You can also use TV and films to pull inspiration for music, either from their soundtracks or by listening closely to the sound effects used throughout (sci-fi is an especially good resource for unique sound effects). Visuals can also serve as inspiration for audio.

#17: Listen to sound design and creative podcasts

There are tons of podcasts available to help creatives get “unstuck” and learn new techniques to help them improve their workflow. 

Get out from behind your studio desk, go for a walk, and try checking out some dedicated podcasts for sound designers as well as some geared towards general creativity to help you improve your creative thought process. 

#18: Read sound design books

There are tons of resources available in bookstores and libraries that can help you seriously up your game when it comes to sound design.
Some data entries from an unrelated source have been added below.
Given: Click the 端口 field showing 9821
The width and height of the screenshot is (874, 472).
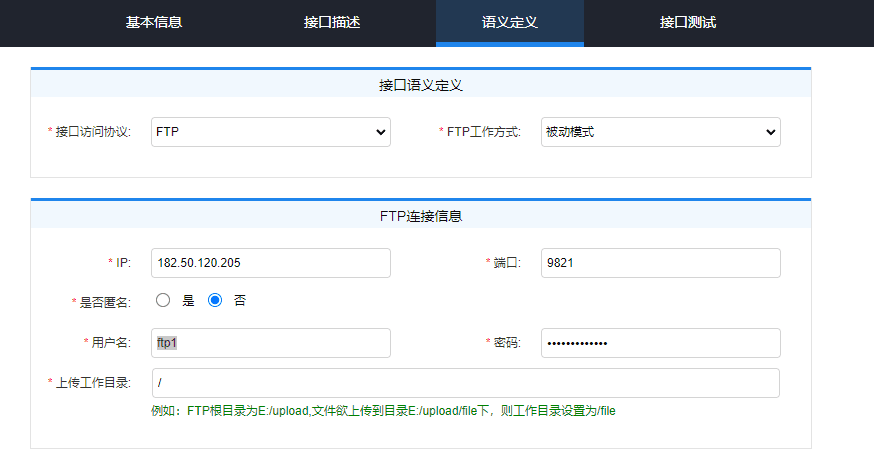Looking at the screenshot, I should click(x=661, y=263).
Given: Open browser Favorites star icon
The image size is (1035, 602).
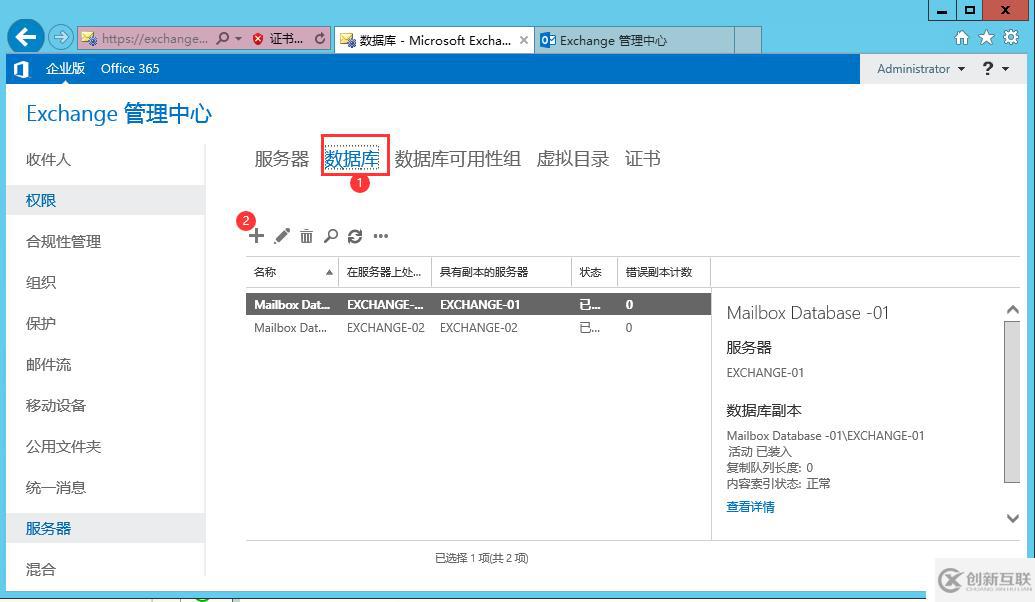Looking at the screenshot, I should coord(985,37).
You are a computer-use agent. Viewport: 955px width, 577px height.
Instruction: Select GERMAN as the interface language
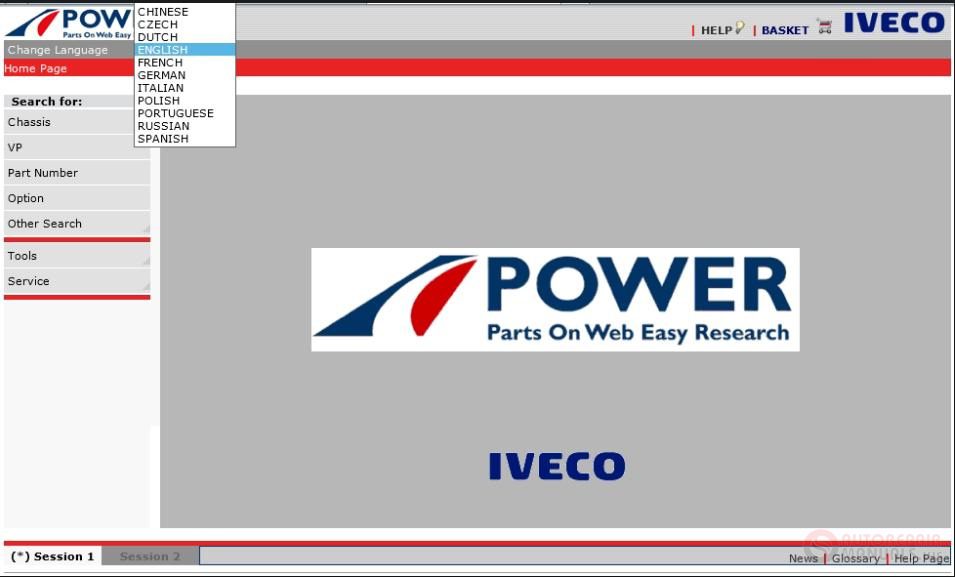(159, 75)
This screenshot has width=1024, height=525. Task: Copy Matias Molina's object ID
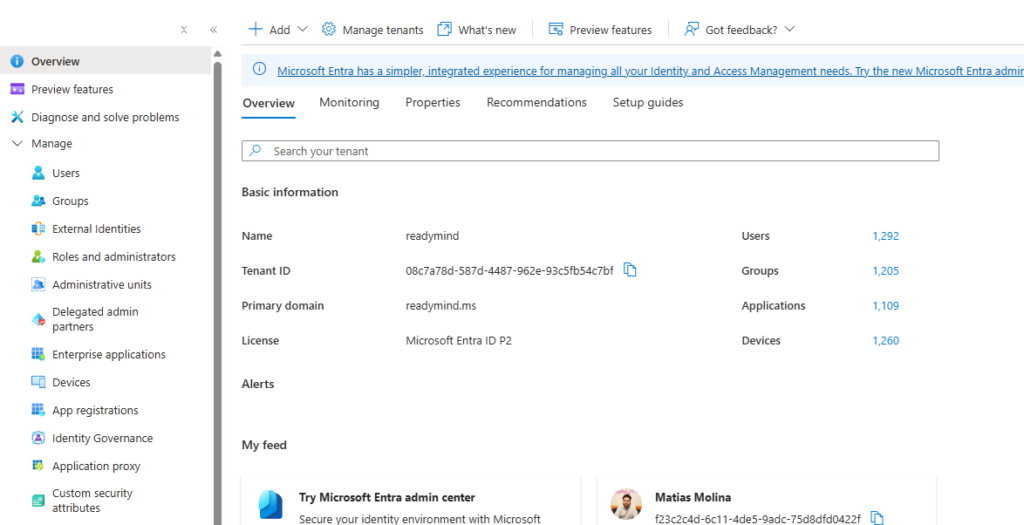point(877,518)
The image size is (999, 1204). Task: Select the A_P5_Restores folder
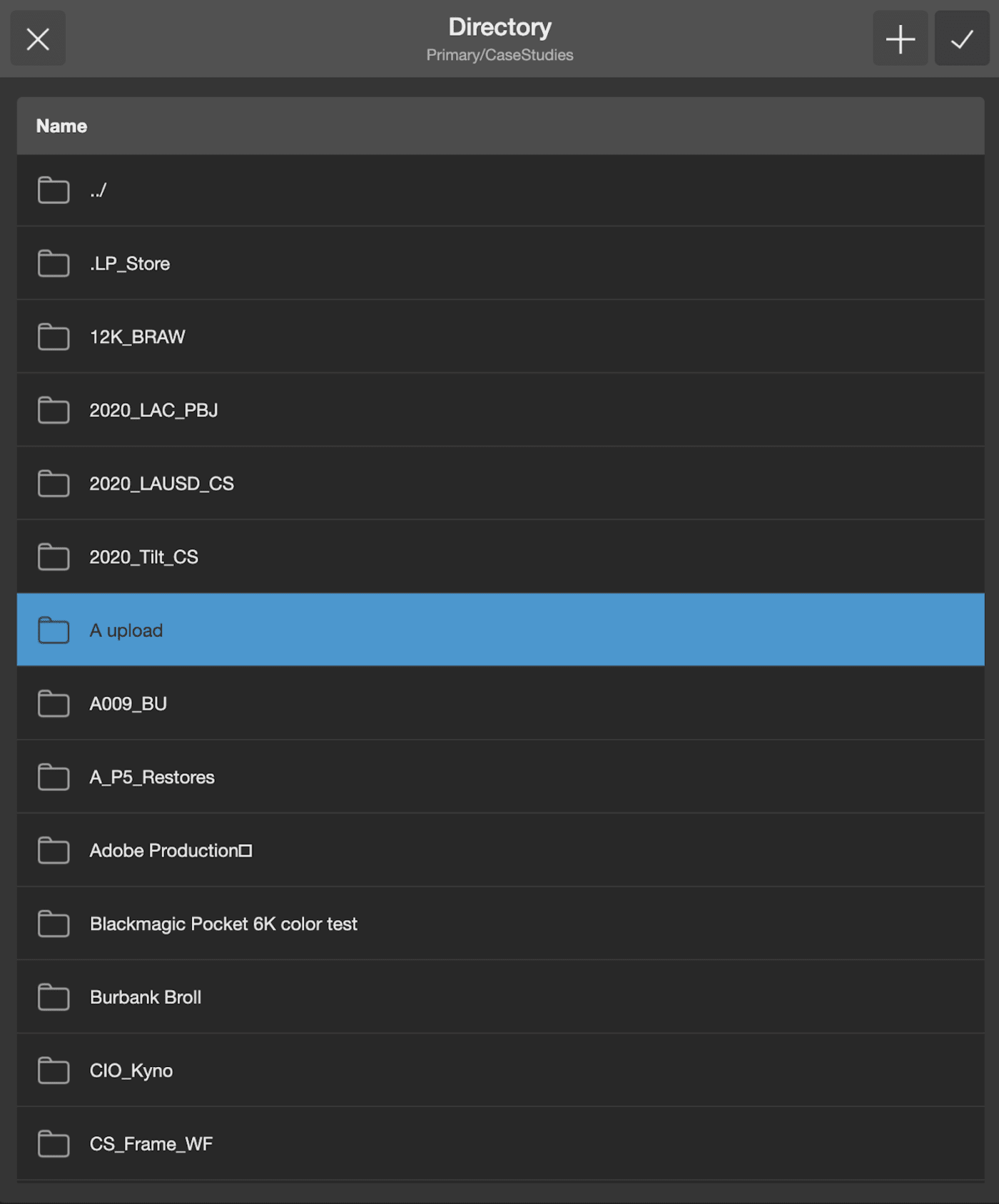[152, 777]
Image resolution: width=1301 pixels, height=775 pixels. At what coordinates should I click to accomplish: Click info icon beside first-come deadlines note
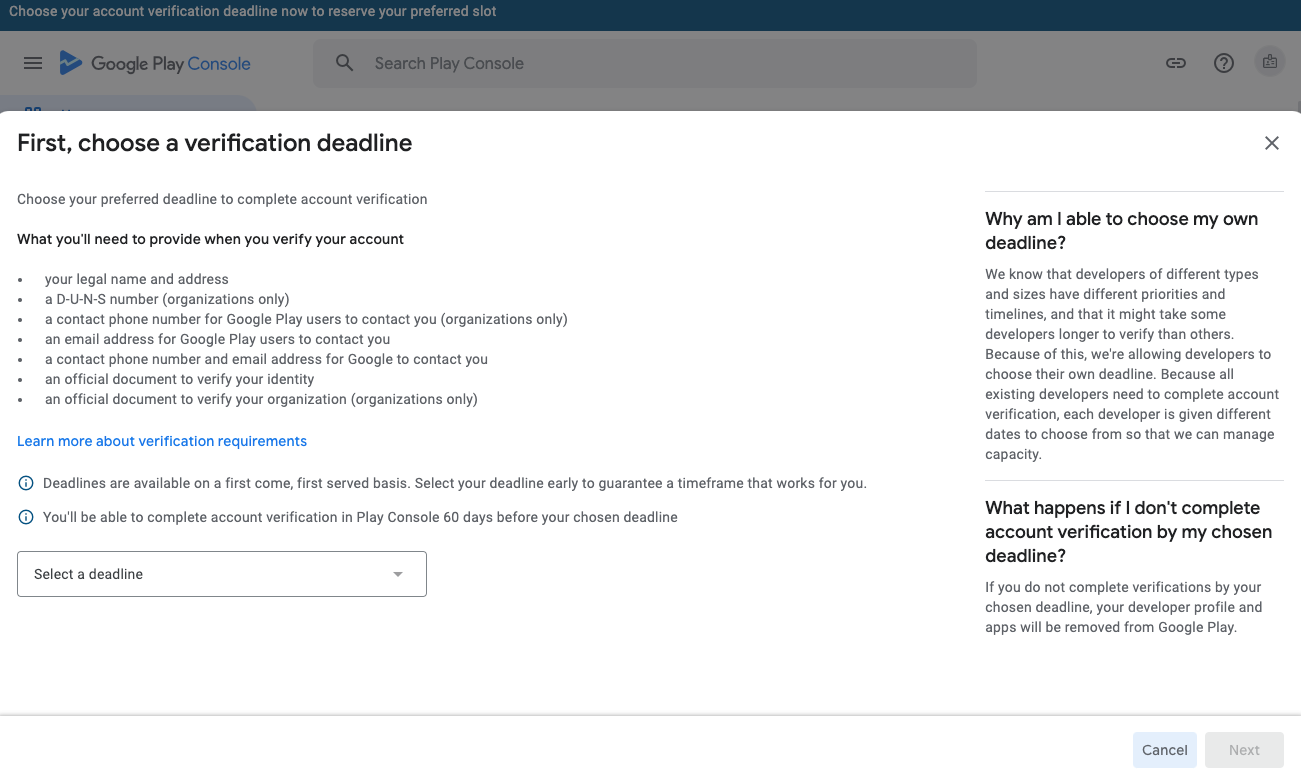pos(27,484)
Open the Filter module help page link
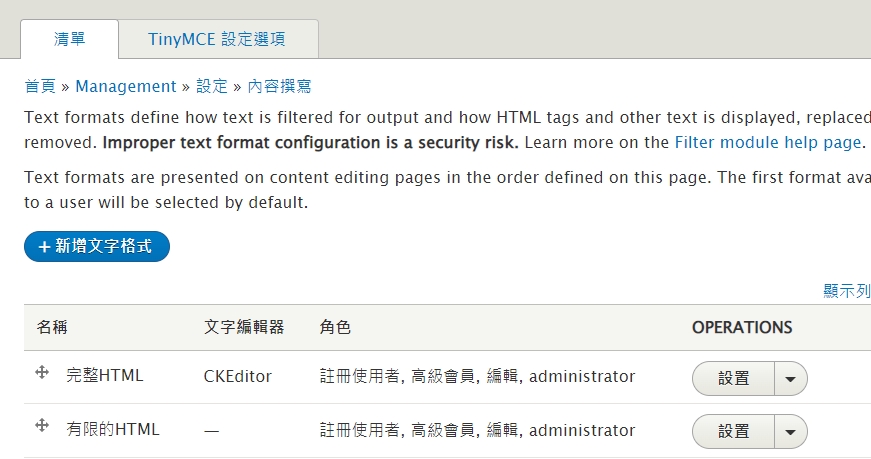871x459 pixels. pyautogui.click(x=767, y=142)
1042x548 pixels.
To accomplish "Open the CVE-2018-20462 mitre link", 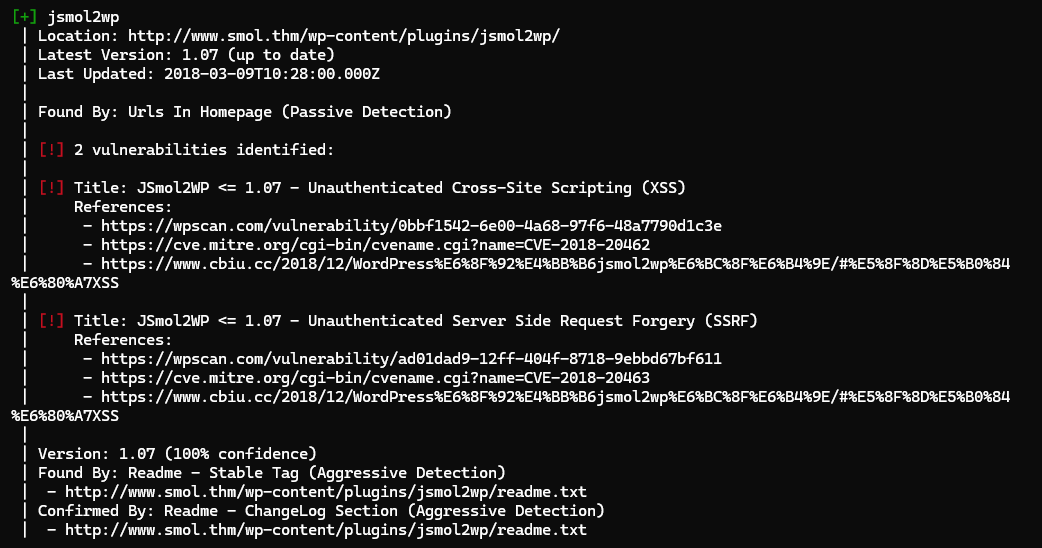I will point(375,244).
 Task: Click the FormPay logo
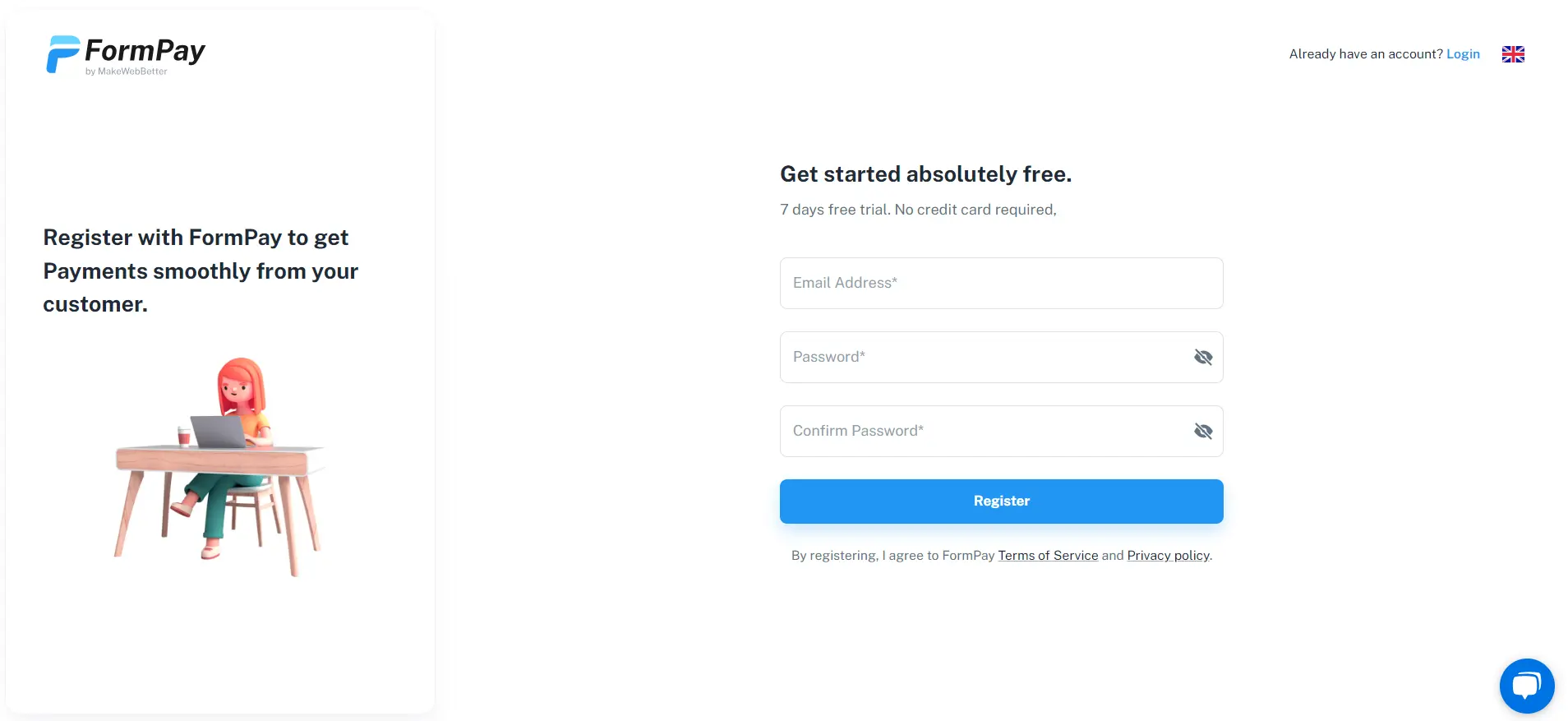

A quick Google search will help you discover tons of books written by the masters of sound design that can offer a wealth of education on everything from the physics of sound to practical workflows. 

#19: Collaborate with other creatives

Collaboration can be a huge source of inspiration and innovation for your projects. If you’re looking to expand your project’s boundaries, try working with other sound designers or mixers who can contribute their ideas to the pile and help you create something even more interesting than you could create on your own. 

#20: Don’t be afraid to break the rules

We’ve talked about a lot of “dos” and “don’ts” in this list, but this always bears reminding. It’s one thing to know what to do in a typical situation, but never be afraid to bend or break the rules if it works for your project. 

All these tips and tricks should serve as guidelines, not hard-and-fast rules, because there is no single way to create a great sound design. Never be afraid to let your creativity thrive and try things that conventional wisdom may say are “no-nos.”

Final thoughts

Being a great composer takes a lot of skill and a lot of creative intuition, both of which you can develop through constant practice. The more projects you take on, the better you’ll become, and hopefully, these tips and tricks will help you continue to build on your existing skills to produce better and better work.